**Exercise prompt**
Top to bottom, output the entries that follow exactly.

Collected data entries:
....................

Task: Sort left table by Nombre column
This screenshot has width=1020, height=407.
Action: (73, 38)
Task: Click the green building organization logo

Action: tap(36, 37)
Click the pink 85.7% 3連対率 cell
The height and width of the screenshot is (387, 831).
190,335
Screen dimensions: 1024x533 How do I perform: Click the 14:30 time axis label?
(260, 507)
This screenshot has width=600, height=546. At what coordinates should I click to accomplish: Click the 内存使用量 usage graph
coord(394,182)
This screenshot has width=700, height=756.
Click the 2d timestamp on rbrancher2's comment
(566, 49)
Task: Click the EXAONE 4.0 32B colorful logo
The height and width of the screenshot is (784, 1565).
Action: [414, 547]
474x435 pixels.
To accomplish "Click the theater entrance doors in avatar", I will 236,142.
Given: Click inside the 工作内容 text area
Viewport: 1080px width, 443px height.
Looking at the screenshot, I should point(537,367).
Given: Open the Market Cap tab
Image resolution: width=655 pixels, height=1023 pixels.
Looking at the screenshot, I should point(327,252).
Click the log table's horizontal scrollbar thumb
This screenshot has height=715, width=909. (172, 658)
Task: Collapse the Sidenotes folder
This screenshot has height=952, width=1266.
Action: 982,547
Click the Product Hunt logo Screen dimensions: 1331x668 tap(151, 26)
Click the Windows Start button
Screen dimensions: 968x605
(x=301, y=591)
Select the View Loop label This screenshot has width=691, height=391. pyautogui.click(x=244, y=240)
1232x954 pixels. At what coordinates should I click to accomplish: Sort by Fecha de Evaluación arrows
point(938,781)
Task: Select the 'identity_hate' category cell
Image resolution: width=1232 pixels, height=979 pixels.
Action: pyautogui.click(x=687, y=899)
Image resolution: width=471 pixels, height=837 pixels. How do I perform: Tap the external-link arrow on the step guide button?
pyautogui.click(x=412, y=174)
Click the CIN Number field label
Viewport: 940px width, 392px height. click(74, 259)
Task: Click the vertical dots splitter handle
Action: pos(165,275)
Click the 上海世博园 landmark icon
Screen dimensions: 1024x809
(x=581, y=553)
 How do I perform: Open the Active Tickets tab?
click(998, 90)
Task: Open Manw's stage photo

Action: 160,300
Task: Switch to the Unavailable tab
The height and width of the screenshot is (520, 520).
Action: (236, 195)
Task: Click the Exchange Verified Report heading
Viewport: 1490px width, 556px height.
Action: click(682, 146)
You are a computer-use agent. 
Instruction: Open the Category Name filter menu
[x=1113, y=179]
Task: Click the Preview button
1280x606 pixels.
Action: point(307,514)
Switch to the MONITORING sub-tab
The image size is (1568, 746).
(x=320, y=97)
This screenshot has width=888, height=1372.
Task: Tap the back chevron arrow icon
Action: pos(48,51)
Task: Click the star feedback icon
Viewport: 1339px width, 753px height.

....................

**The answer**
Task: Sort left table by Nombre column
This screenshot has width=1020, height=407.
Action: (73, 38)
Task: Click the green building organization logo

Action: tap(36, 37)
Click the pink 85.7% 3連対率 cell
The height and width of the screenshot is (387, 831).
190,335
Screen dimensions: 1024x533 How do I perform: Click the 14:30 time axis label?
(260, 507)
This screenshot has width=600, height=546. At what coordinates should I click to accomplish: Click the 内存使用量 usage graph
coord(394,182)
This screenshot has width=700, height=756.
Click the 2d timestamp on rbrancher2's comment
(566, 49)
Task: Click the EXAONE 4.0 32B colorful logo
The height and width of the screenshot is (784, 1565).
Action: [414, 547]
474x435 pixels.
To accomplish "Click the theater entrance doors in avatar", I will 236,142.
Given: Click inside the 工作内容 text area
Viewport: 1080px width, 443px height.
Looking at the screenshot, I should point(537,367).
Given: Open the Market Cap tab
Image resolution: width=655 pixels, height=1023 pixels.
Looking at the screenshot, I should point(327,252).
Click the log table's horizontal scrollbar thumb
This screenshot has height=715, width=909. (172, 658)
Task: Collapse the Sidenotes folder
This screenshot has height=952, width=1266.
Action: 982,547
Click the Product Hunt logo Screen dimensions: 1331x668 tap(151, 26)
Click the Windows Start button
Screen dimensions: 968x605
(x=301, y=591)
Select the View Loop label This screenshot has width=691, height=391. pyautogui.click(x=244, y=240)
1232x954 pixels. At what coordinates should I click to accomplish: Sort by Fecha de Evaluación arrows
point(938,781)
Task: Select the 'identity_hate' category cell
Image resolution: width=1232 pixels, height=979 pixels.
Action: pyautogui.click(x=687, y=899)
Image resolution: width=471 pixels, height=837 pixels. How do I perform: Tap the external-link arrow on the step guide button?
pyautogui.click(x=412, y=174)
Click the CIN Number field label
Viewport: 940px width, 392px height. click(74, 259)
Task: Click the vertical dots splitter handle
Action: pos(165,275)
Click the 上海世博园 landmark icon
Screen dimensions: 1024x809
(x=581, y=553)
 How do I perform: Open the Active Tickets tab?
click(998, 90)
Task: Open Manw's stage photo

Action: 160,300
Task: Switch to the Unavailable tab
The height and width of the screenshot is (520, 520).
Action: (236, 195)
Task: Click the Exchange Verified Report heading
Viewport: 1490px width, 556px height.
Action: click(682, 146)
You are a computer-use agent. 
Instruction: Open the Category Name filter menu
[x=1113, y=179]
Task: Click the Preview button
1280x606 pixels.
Action: point(307,514)
Switch to the MONITORING sub-tab
The image size is (1568, 746).
(x=320, y=97)
This screenshot has width=888, height=1372.
Task: Tap the back chevron arrow icon
Action: pos(48,51)
Task: Click the star feedback icon
Viewport: 1339px width, 753px height.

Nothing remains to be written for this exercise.